Which lines in the material below contain the string "perform"? Find each one and copy it out in full.

------------------------------------------------------------

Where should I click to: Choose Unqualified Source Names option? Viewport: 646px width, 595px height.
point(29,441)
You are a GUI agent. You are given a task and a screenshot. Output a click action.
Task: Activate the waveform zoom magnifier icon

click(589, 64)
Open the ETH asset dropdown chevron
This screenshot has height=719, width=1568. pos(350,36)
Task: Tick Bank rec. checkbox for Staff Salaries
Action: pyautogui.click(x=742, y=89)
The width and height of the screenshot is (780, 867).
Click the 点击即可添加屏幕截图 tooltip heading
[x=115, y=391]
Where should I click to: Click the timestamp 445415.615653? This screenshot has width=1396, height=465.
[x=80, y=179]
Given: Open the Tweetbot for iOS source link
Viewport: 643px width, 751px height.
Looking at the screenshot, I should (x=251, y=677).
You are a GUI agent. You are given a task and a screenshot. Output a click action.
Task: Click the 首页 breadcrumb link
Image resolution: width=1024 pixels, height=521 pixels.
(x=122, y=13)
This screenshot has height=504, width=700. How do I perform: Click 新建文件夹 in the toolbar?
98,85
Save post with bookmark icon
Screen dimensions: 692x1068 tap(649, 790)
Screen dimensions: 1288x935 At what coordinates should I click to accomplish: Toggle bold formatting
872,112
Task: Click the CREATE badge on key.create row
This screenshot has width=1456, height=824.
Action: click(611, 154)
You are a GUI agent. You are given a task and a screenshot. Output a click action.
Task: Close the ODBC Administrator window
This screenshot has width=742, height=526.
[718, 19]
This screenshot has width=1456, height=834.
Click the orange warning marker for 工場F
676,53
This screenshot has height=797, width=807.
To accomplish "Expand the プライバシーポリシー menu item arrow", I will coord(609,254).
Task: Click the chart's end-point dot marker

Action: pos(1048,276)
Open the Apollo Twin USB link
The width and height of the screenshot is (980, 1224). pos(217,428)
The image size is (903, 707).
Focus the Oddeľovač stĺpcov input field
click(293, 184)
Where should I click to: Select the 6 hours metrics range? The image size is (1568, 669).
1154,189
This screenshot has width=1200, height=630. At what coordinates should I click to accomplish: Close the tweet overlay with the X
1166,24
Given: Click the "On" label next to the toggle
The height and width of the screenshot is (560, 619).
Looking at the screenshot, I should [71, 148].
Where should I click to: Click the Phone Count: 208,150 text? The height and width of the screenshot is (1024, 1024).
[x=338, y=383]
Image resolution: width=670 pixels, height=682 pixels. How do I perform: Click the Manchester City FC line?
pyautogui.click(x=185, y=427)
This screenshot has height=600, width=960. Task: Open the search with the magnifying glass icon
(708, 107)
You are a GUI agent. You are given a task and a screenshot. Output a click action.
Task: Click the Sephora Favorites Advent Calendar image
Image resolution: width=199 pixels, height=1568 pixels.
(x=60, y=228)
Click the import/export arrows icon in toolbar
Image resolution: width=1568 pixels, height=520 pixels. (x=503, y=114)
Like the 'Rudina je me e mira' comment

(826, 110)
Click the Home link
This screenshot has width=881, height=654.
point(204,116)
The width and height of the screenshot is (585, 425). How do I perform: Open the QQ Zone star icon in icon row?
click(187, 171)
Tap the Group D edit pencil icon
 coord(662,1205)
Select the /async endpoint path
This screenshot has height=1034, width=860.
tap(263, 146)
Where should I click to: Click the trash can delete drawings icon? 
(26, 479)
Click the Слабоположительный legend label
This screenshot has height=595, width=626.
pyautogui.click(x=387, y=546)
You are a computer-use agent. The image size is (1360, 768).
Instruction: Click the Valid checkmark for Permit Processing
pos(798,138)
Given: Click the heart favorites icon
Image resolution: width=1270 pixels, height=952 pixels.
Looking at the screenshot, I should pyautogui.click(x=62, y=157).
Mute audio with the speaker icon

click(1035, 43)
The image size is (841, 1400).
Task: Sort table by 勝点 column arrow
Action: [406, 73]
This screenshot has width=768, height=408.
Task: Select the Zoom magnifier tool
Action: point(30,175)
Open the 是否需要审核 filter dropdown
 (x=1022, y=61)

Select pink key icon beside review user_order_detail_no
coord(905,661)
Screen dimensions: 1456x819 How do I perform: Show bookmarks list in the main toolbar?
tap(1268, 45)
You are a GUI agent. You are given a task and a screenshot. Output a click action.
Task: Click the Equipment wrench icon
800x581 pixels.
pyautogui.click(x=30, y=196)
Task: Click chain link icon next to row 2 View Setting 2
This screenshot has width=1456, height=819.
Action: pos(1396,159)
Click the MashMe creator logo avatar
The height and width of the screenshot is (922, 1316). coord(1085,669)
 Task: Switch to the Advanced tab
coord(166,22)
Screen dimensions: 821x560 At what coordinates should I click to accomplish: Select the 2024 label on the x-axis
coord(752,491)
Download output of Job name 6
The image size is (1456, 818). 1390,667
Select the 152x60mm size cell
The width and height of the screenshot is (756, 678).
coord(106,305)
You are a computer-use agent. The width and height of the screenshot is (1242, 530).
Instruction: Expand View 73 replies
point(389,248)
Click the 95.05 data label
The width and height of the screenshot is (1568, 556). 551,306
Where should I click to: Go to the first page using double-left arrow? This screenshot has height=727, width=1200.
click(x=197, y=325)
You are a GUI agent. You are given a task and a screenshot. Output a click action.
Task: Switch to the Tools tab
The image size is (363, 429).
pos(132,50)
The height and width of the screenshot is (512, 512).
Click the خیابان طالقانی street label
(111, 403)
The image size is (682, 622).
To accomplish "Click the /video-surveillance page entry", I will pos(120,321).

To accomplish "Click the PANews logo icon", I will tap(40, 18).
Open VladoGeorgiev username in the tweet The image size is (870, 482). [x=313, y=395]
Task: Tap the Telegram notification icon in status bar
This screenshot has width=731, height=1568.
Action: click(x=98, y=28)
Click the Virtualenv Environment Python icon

------------------------------------------------------------

▶ SOLVED EXERCISE
This screenshot has height=504, width=700. How do I perform: Click 新建文件夹 in the toolbar?
Image resolution: width=670 pixels, height=682 pixels. How do I perform: Click the Manchester City FC line?
The width and height of the screenshot is (585, 425). How do I perform: Open the QQ Zone star icon in icon row?
Screen dimensions: 1456x819 How do I perform: Show bookmarks list in the main toolbar?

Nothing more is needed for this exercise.